TÂCHE DEMANDÉE A: Dans le texte sur la nuit pascale, quel chant l'écho de l'église vide entonne-t-il ?
:: TEXTE À LIRE
Quelles sont ces paroles grandes et mystérieuses? Comme l'âme tremble et se réjouit en les entendant! Avec quelle grâce farouche elles remplissent la nuit pascale! Elles sont incommensurables comme le ciel et aussi près que le souffle. En elle est une longue attente, transfigurée dans l'instant de la réunion, les problèmes de la vie engloutis par l'éternité de la vie,  la vieille langueur de l'âme de l'homme faible, disparaissant dans la joie de la vérité possédée. La nuit s'efface devant ces paroles, le temps court devant leur face. Il semble que l'église tremble, et ses portes s'ouvrent d'elles-mêmes, incapables de résister à l'inondation de joie de l'homme qui se brise contre elles. L'écho de l'église vide entonne le tropaire pascal, mais bientôt se cache de la multitude dans la coupole, et disparaît dans les dômes blancs. L'église devient comme un débordement, un calice élevé. "Buvons au breuvage nouveau." La fête nuptiale est établie par le Christ Lui-même, l'invitation résonne dans la bouche de Dieu Lui-même.
::::
TÂCHE DEMANDÉE B: Recopiez mot pour mot les entrées ci-dessous, du début des entrées jusqu'à la ligne qui contient « Action: click(x=189, y=331) », celle-ci comprise.
:: DONNÉES À TRAITER
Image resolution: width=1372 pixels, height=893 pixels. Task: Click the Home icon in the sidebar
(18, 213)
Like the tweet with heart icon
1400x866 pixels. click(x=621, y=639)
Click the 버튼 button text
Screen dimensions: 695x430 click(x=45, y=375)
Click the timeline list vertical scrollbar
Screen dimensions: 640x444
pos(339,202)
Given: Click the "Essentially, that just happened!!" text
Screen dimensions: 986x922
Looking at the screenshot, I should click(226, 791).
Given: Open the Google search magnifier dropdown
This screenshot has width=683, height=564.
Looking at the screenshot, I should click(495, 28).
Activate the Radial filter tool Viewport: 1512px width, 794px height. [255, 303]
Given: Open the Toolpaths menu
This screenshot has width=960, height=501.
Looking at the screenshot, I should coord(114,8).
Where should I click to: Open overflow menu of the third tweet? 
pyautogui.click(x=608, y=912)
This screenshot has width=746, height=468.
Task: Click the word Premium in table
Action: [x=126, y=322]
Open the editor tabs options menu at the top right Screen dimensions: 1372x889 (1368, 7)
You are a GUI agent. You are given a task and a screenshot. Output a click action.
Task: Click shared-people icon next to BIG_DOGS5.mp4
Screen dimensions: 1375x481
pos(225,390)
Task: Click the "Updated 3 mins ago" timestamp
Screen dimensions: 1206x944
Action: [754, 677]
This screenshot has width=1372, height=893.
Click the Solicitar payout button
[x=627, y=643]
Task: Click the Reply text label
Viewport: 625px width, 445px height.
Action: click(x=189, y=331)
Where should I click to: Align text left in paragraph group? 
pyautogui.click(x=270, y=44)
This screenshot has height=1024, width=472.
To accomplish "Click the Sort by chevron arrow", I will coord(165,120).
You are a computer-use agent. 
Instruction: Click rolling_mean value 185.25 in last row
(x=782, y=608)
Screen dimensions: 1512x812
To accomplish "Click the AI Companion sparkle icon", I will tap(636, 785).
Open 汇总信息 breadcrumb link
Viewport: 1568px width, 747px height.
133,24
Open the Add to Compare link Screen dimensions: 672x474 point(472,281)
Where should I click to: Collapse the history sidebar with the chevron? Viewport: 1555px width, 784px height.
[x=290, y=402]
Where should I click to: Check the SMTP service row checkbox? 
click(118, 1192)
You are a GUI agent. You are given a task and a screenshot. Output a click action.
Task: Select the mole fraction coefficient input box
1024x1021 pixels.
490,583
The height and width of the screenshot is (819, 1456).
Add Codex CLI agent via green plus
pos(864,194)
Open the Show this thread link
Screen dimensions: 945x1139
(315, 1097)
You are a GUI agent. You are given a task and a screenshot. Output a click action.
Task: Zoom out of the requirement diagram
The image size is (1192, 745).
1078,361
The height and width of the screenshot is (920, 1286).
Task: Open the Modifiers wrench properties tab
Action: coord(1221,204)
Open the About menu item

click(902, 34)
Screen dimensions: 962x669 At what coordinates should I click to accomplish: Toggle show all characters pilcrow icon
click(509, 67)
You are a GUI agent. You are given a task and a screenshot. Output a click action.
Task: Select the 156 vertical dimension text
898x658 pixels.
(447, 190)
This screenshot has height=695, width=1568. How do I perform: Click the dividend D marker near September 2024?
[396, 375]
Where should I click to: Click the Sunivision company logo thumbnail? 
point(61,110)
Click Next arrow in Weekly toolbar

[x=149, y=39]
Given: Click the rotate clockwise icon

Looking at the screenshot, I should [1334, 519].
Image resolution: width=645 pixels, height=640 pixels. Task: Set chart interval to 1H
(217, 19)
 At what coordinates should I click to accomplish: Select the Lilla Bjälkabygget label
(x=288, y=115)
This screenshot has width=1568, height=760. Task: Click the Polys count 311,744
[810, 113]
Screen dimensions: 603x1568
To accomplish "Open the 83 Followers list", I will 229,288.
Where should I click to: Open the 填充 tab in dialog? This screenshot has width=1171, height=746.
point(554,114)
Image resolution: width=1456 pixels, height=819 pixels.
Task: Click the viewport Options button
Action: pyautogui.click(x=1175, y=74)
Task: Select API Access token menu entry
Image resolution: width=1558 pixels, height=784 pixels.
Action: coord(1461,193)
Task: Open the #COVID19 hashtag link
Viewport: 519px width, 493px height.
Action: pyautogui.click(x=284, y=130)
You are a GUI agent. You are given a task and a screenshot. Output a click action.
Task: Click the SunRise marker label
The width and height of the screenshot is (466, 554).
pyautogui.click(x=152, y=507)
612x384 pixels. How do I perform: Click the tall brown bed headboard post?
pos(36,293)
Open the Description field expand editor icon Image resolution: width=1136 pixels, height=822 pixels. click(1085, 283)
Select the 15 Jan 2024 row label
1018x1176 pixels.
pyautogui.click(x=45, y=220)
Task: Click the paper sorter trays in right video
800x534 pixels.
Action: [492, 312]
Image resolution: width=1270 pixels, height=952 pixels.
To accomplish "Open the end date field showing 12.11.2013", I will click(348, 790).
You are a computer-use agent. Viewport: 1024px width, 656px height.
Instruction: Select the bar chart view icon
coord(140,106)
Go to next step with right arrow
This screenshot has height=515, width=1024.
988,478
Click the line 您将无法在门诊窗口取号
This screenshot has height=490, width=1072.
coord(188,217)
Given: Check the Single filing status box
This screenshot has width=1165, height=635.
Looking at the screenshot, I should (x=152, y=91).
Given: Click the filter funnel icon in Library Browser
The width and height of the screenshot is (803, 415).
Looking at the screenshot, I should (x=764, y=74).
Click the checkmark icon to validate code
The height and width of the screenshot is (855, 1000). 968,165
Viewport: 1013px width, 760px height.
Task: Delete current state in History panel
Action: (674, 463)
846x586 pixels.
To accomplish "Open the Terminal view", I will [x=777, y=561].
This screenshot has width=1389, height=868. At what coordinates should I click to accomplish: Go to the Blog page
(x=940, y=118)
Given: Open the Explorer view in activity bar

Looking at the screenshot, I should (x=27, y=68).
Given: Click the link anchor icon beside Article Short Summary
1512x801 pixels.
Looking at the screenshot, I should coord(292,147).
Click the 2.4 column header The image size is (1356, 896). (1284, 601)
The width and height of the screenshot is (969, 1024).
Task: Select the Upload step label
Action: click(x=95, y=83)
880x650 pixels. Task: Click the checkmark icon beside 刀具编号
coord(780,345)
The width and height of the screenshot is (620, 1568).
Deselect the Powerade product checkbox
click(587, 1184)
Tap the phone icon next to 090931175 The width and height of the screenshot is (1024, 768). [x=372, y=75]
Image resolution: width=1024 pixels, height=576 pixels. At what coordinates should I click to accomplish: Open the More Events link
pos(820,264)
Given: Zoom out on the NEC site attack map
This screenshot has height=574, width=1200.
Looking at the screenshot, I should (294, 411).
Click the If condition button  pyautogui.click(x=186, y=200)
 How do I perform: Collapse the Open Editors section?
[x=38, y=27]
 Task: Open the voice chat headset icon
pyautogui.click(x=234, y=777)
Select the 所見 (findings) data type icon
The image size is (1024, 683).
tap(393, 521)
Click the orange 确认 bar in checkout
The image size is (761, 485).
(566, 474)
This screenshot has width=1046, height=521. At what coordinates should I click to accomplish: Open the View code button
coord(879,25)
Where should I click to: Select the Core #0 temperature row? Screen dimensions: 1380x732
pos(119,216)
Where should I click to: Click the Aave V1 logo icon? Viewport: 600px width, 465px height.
::::
RÉPONSE COMPLÈTE A: Le tropaire pascal.

RÉPONSE COMPLÈTE B:
Image resolution: width=1372 pixels, height=893 pixels. Task: Click the Home icon in the sidebar
(18, 213)
Like the tweet with heart icon
1400x866 pixels. click(x=621, y=639)
Click the 버튼 button text
Screen dimensions: 695x430 click(x=45, y=375)
Click the timeline list vertical scrollbar
Screen dimensions: 640x444
pos(339,202)
Given: Click the "Essentially, that just happened!!" text
Screen dimensions: 986x922
Looking at the screenshot, I should click(226, 791).
Given: Open the Google search magnifier dropdown
This screenshot has width=683, height=564.
Looking at the screenshot, I should click(495, 28).
Activate the Radial filter tool Viewport: 1512px width, 794px height. [255, 303]
Given: Open the Toolpaths menu
This screenshot has width=960, height=501.
Looking at the screenshot, I should coord(114,8).
Where should I click to: Open overflow menu of the third tweet? 
pyautogui.click(x=608, y=912)
This screenshot has width=746, height=468.
Task: Click the word Premium in table
Action: [x=126, y=322]
Open the editor tabs options menu at the top right Screen dimensions: 1372x889 (1368, 7)
You are a GUI agent. You are given a task and a screenshot. Output a click action.
Task: Click shared-people icon next to BIG_DOGS5.mp4
Screen dimensions: 1375x481
pos(225,390)
Task: Click the "Updated 3 mins ago" timestamp
Screen dimensions: 1206x944
Action: [754, 677]
This screenshot has width=1372, height=893.
Click the Solicitar payout button
[x=627, y=643]
Task: Click the Reply text label
Viewport: 625px width, 445px height.
Action: click(x=189, y=331)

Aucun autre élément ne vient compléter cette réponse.